[Collected data]
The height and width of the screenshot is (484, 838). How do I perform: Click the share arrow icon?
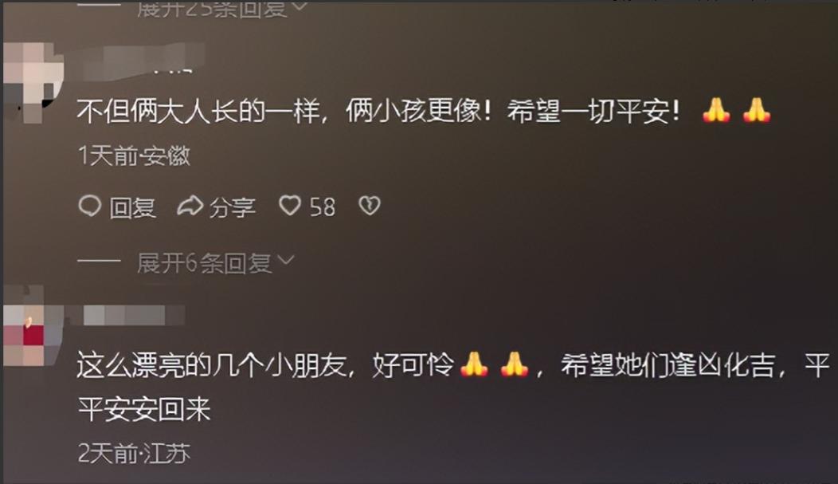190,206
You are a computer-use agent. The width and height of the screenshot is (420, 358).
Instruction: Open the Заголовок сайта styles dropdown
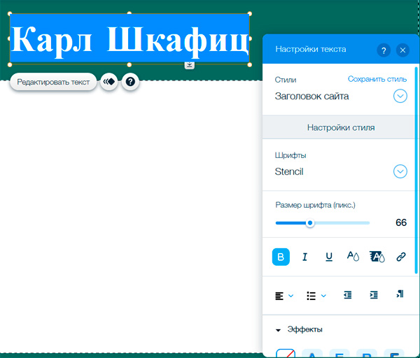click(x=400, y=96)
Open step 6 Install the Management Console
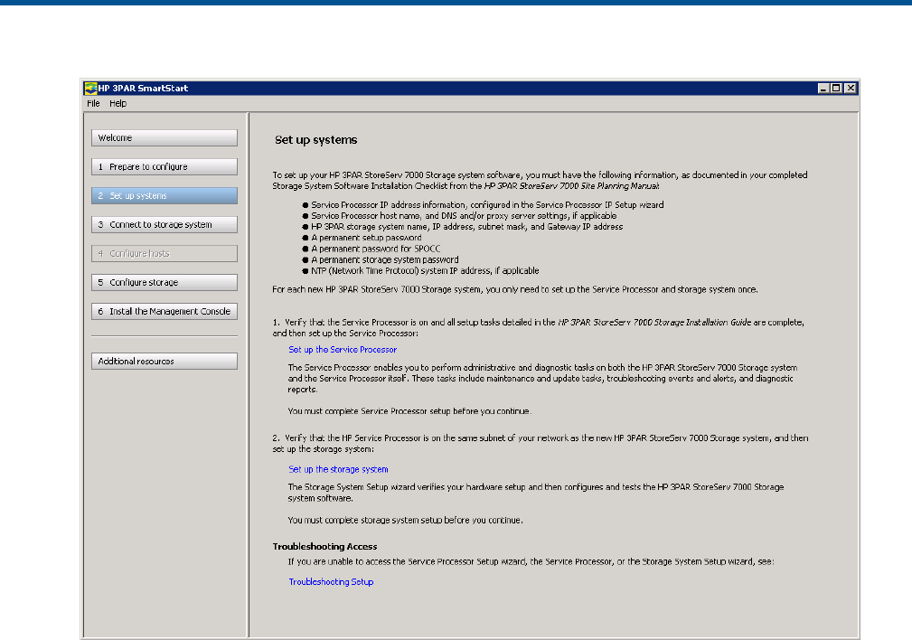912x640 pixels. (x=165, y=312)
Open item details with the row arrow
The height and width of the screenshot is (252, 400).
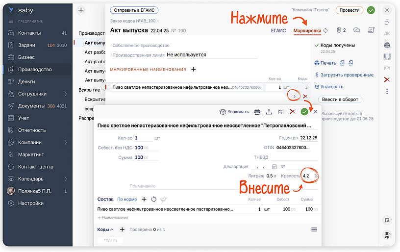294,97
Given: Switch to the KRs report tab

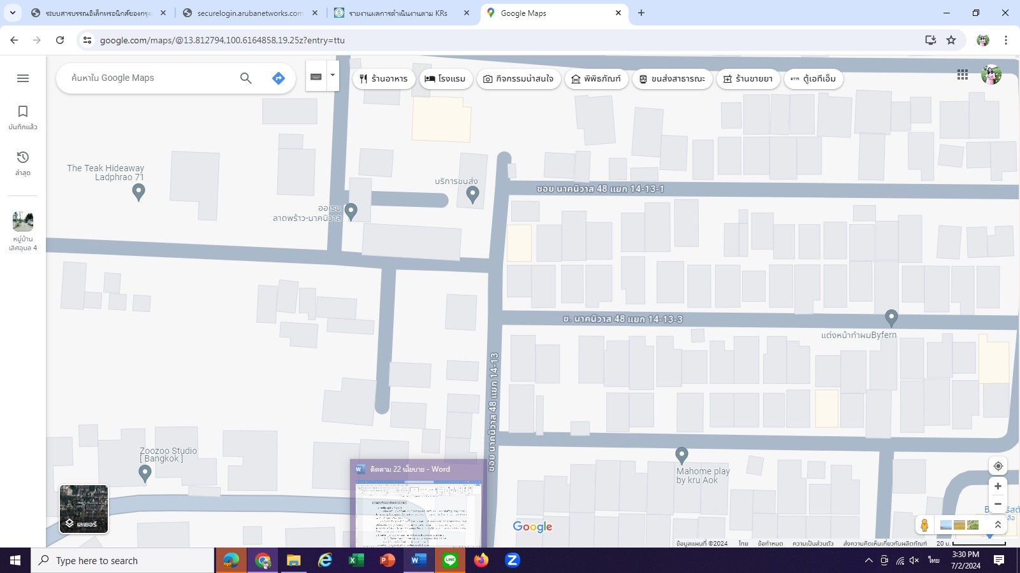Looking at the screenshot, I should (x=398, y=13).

--

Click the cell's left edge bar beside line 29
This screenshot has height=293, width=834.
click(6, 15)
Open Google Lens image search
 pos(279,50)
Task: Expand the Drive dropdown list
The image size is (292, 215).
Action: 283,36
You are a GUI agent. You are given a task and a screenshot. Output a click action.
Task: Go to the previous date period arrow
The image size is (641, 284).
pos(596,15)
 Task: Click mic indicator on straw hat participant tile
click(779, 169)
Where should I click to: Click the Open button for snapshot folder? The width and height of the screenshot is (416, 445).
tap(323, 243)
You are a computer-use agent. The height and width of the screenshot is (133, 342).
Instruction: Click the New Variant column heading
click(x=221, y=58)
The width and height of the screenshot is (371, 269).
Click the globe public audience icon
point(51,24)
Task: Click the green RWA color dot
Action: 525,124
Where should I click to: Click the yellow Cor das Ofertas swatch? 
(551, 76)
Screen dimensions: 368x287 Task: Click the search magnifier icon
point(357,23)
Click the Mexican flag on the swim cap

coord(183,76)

Task requirements
All lines in the data above from the one with "You are a GUI" through the one with "You are a computer-use agent. The height" must be repeated exactly, and no others.

Output of the exercise
You are a GUI agent. You are given a task and a screenshot. Output a click action.
Task: Go to the previous date period arrow
The image size is (641, 284).
pos(596,15)
 Task: Click mic indicator on straw hat participant tile
click(779, 169)
Where should I click to: Click the Open button for snapshot folder? The width and height of the screenshot is (416, 445).
tap(323, 243)
You are a computer-use agent. The height and width of the screenshot is (133, 342).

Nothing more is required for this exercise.